Sunday, June 21, 2009

Final days in Bali

So we got up early in the morning to rent a moped from our hostel (Senem Beach Inn), and after a nice Gado-Gado breakfast at Made Warung's I started driving towards Sanur Beach (rather than try and drive directly to Ubud through the chaotic city of Denpasar).

Although the road signs at first were promising, it didn't take long before I was completely lost. Every street looked identical, with no identifiable landmarks to get your bearings and very little signposting or street name signs, so trying to get to the beach was a nightmare. After literally an hour of driving around in circles, and down laneways and side streets I eventually found a place that I could identify on our crappy tourist map (thank god for KFC!). So once parked at the beachside, I had a very long and relaxing walk along the beachfront to try and relieve some of the stress of the drive.

It's a nice beachfront area, although very quite and mainly made up of expensive looking resorts, so I'd reckon any time spent there would be pretty boring really. The sea was very calm too, with the ocean breakers crashing well off-shore, so in fact this resulted in the sea being a bit dirty in places.

So after about 2 hours walking up and back along Sanur beach it was back on the bike and off to Ubud.

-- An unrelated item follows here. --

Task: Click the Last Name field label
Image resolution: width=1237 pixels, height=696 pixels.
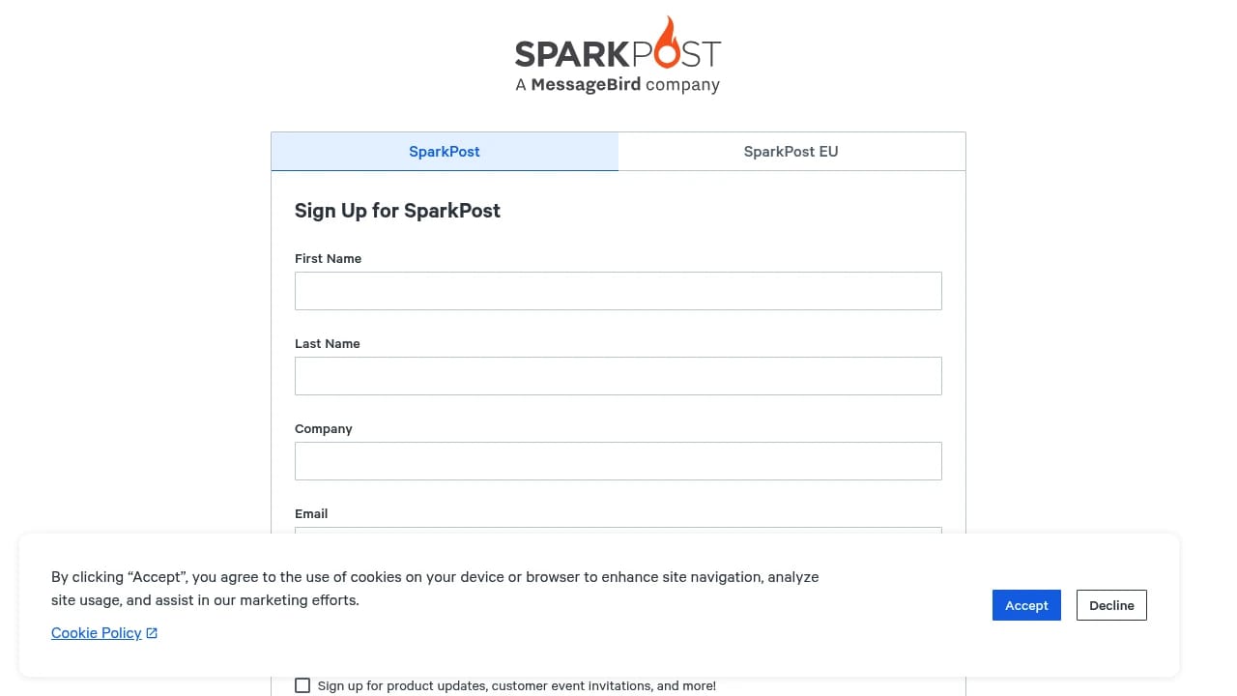Action: coord(327,343)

Luckily this time I didn't get lost at all, and so we arrived in mid-afternoon. I found a highly recommended restaurant (Warung Ibu Oka) very easily, and although it was really packed, we managed to grab 2 seats at a table for 5. The place is famous for serving a single dish - suckling pig, and so the tiny menu only offered a few variations. Myself and Sarah both had the 'special', and it was really fantastic. The place is a real local institution, so the food was really cheap too, so we got completely stuffed there!

Then I drove round to check out the local Blanco Museum, but they had a cheeky admission charge, so instead we checked out the famous Ubud Sacred Monkey Forest. I'd been here before, and it's still a great little spot for a stroll, although not as big as I remember. There were millions of monkeys around of course, and they were entertaining as always. After the forest we drove through the town a bit more, and stopped off for coffee and milkshakes at the very stylish Three Monkeys cafe, which backs onto a gorgeously lush paddy field.

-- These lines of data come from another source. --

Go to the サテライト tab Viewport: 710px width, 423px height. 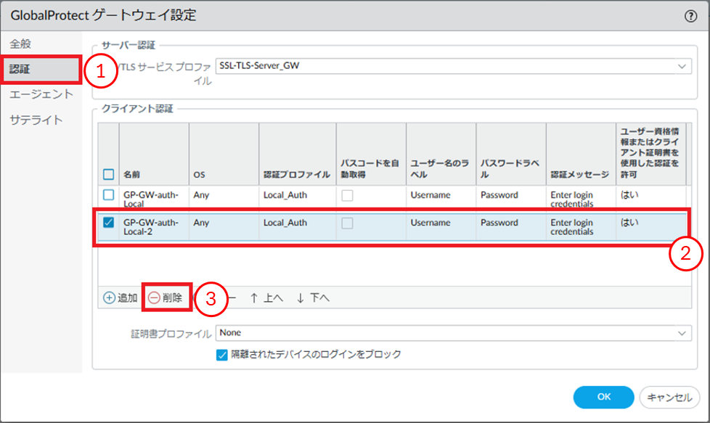(x=36, y=120)
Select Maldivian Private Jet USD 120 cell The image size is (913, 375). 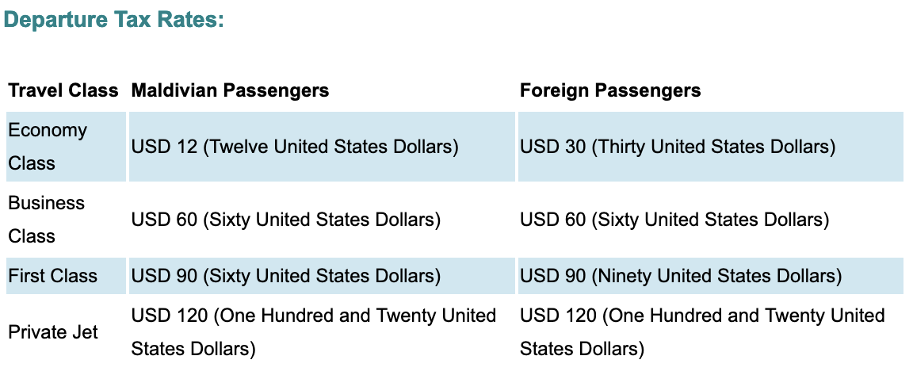coord(314,332)
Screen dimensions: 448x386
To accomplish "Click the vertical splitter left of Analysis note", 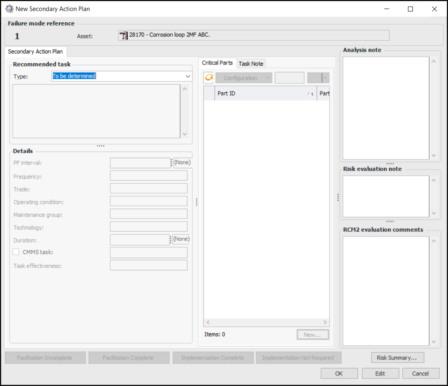I will click(338, 198).
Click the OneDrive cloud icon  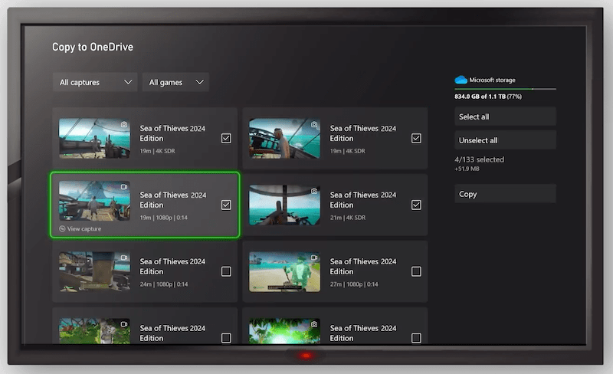(461, 80)
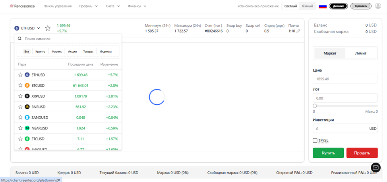Screen dimensions: 387x182
Task: Switch to the Тёмный theme
Action: pos(307,6)
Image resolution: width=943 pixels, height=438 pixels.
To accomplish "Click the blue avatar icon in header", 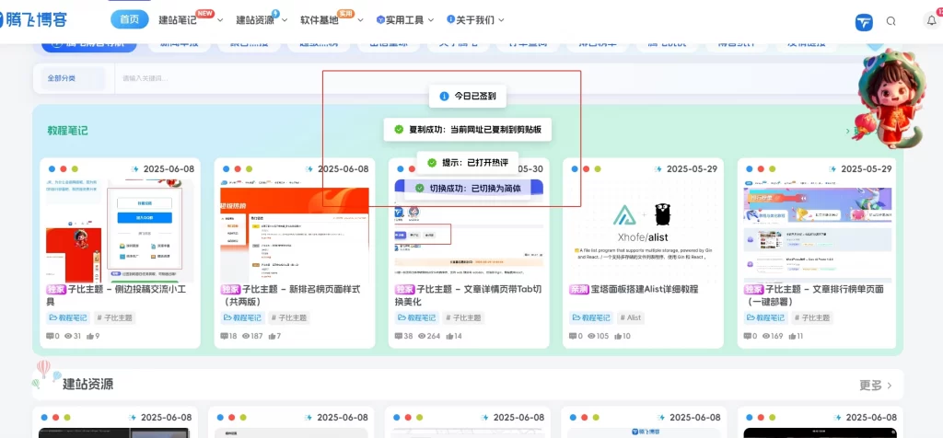I will click(864, 21).
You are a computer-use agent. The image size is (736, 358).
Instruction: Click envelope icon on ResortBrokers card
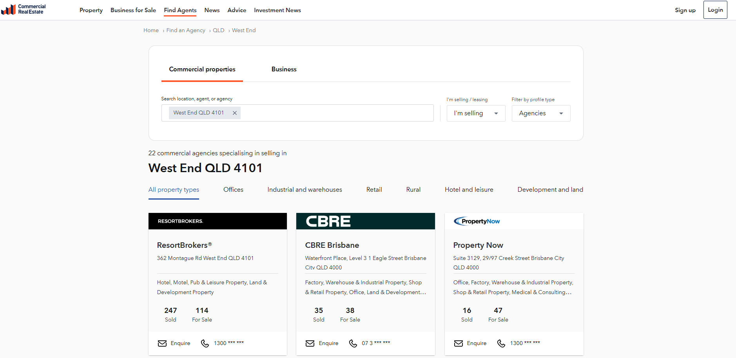click(162, 343)
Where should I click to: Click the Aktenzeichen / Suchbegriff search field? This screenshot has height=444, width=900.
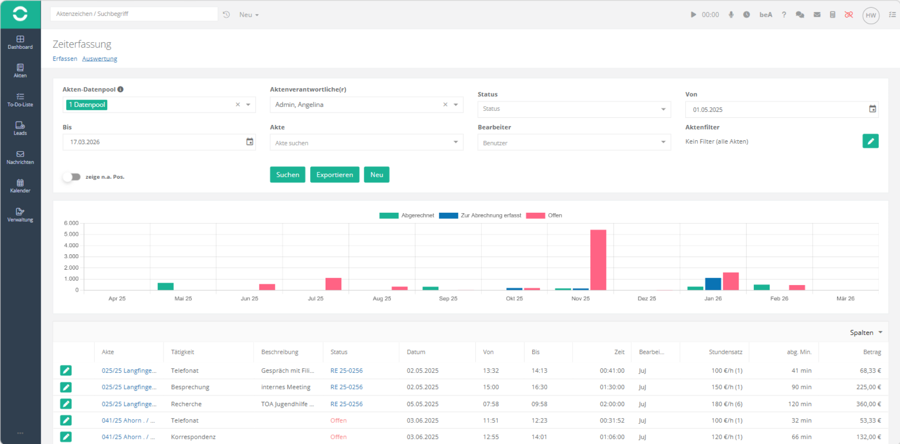[134, 14]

I wanted to give myself plenty of time to drive back to Kuta before dark, so we set off around 5pm. But not too long into the drive I was totally lost again. Asking various clueless locals for directions was fruitless as always, but eventually I found my way onto a familiar major road. But once we hit Kuta I got totally lost again (and by now it was just getting dark). Myself and Enda had walked around Kuta a fair bit, but I couldn't recognise anything I drove past. Again, just after driving around and around I eventually spotted some familiar landmarks, and I made my way to a road along which I knew how to get home. But of course, the traffic was now totally clogged up, and I was getting worried about running out of fuel.

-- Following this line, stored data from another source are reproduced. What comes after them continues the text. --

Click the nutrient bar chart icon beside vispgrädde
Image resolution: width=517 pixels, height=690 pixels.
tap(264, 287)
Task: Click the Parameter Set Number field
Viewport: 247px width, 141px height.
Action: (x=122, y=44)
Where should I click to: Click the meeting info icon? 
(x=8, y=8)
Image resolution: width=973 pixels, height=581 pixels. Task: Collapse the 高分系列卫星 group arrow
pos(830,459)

But eventually, about 7:30pm, we made it back to our hostel, with the bike running on fumes I reckon. I think it was probably the single most frustrating day of driving I have ever had anywhere, and I was mighty relieved to get home. We just grabbed a beer and a bite to eat at our hostel and went to bed, meaning we'd have to spend the following day sorting out where to go next, and how to get there.